(SELECTED EXTRACT)
========================

This feature is part of the Voices of the Now & Next series—a collaboration between VaynerSpeakers and the New York Stock Exchange, highlighting influential leaders shaping markets, culture, and business today.
Ty Haney, Founder, Outdoor Voices, TYB, Joggy
When Ty Haney launched Outdoor Voices in 2014, the activewear market was dominated by two extremes: hardcore performance gear for serious athletes and basic gym clothes for everyone else. The message was clear: you're either training for the Olympics or you're not trying at all.
Haney saw the absurdity in this binary. Most people weren't running marathons or deadlifting twice their body weight. They were walking their dogs, playing pickup basketball, doing yoga in their living rooms, or just wanting to feel good in clothes that moved with them.
Growing up in Boulder, Colorado, Haney's perspective was shaped by a culture where hiking, biking, and being outdoors weren't extreme pursuits; they were just part of daily life. Recreation wasn't something you had to earn through punishment; it was woven into the fabric of living well. That spirit became her north star.
She didn't just create another activewear brand. She created a new category entirely: clothes for "Doing Things."
"Doing Things" sounds almost ridiculously simple. But that simplicity was revolutionary.
The fitness industry had spent decades making people feel inadequate. Every brand promoted some version of "no pain, no gain" or "crush your goals." The underlying message: if you're not suffering, you're not succeeding.
Haney flipped the script. Movement didn't have to be punishment. Exercise didn't have to be extreme. You could just do things. Walk around the block. Stretch on your balcony. Walk your dog. All of it counted. All of it was worth celebrating.

========================

(RECORDED INFORMATION)
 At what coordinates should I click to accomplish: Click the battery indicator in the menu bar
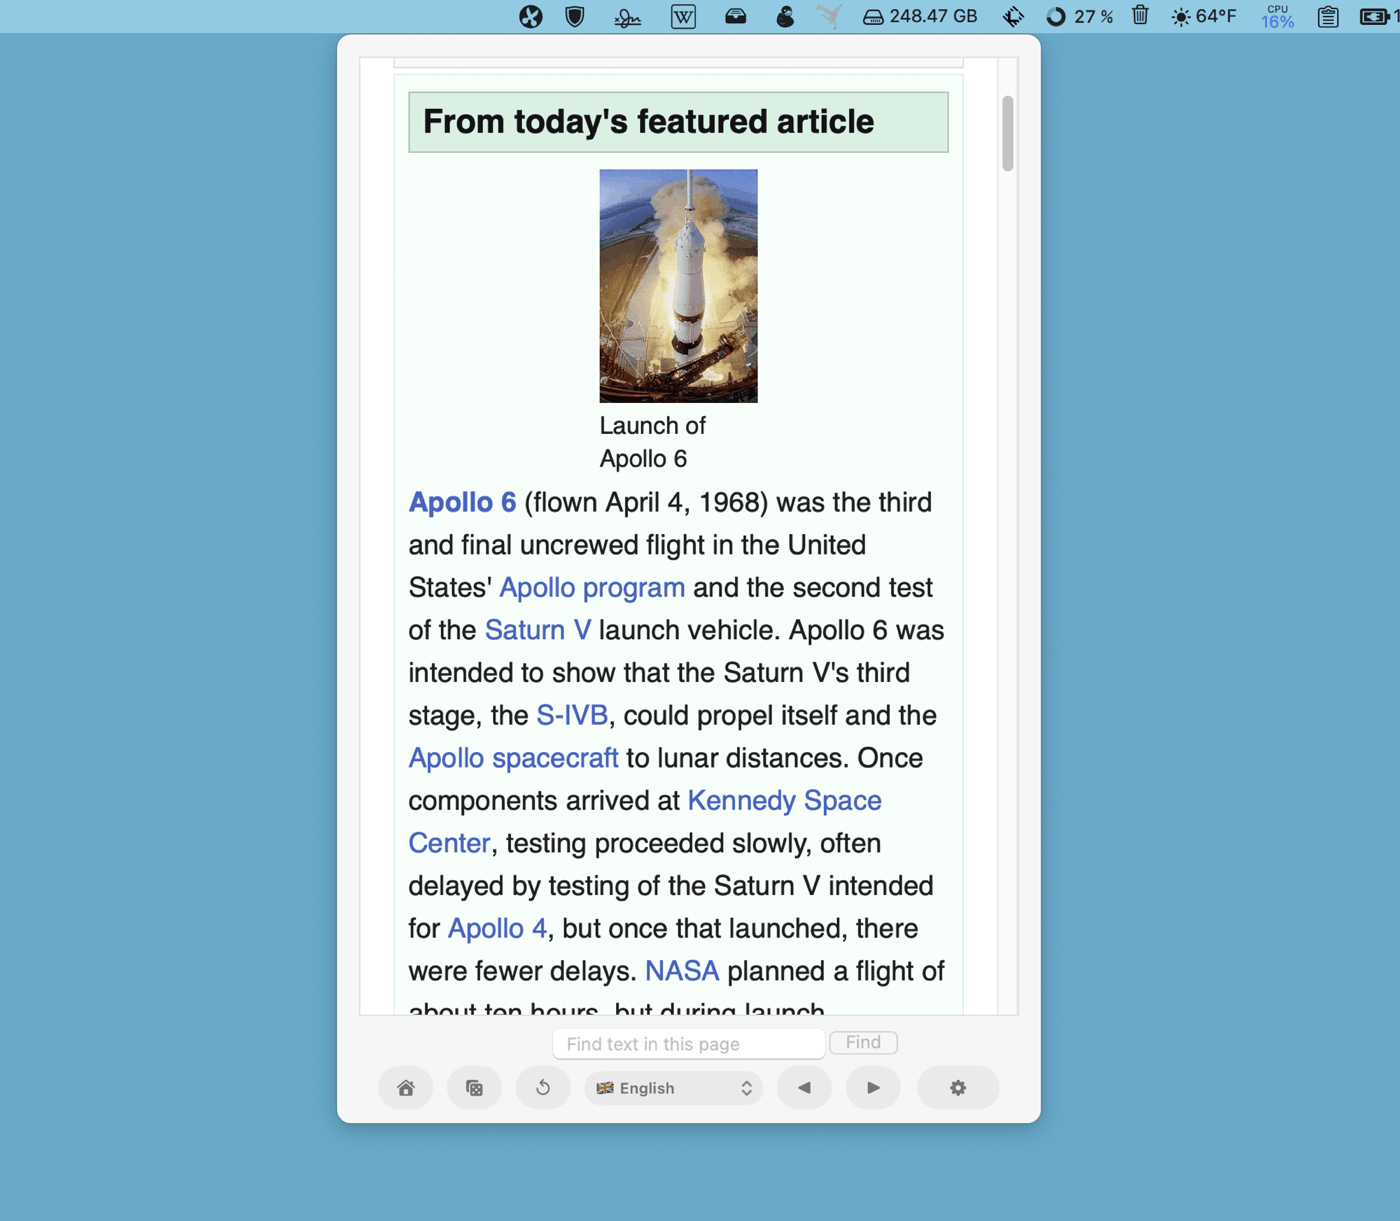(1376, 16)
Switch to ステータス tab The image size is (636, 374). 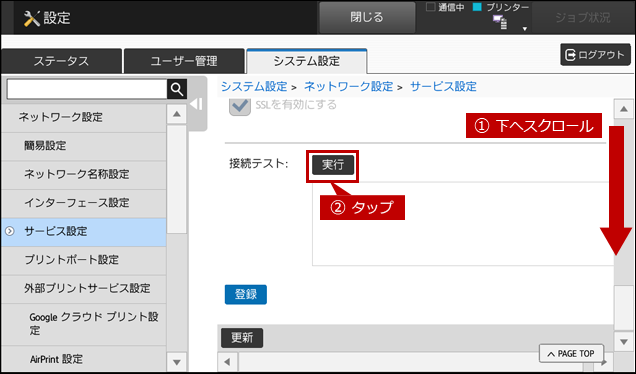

========================

(TASK TO CARRY OUT)
From the feature on Ty Haney:
(a) In what year did Haney launch Outdoor Voices?
(b) Where did Haney grow up?
(c) What did she call the new category of clothes she created?
Answer from the text alone, without drawing on the material.

(SOLUTION TO THE EXERCISE)
(a) 2014
(b) Boulder, Colorado
(c) Clothes for "Doing Things"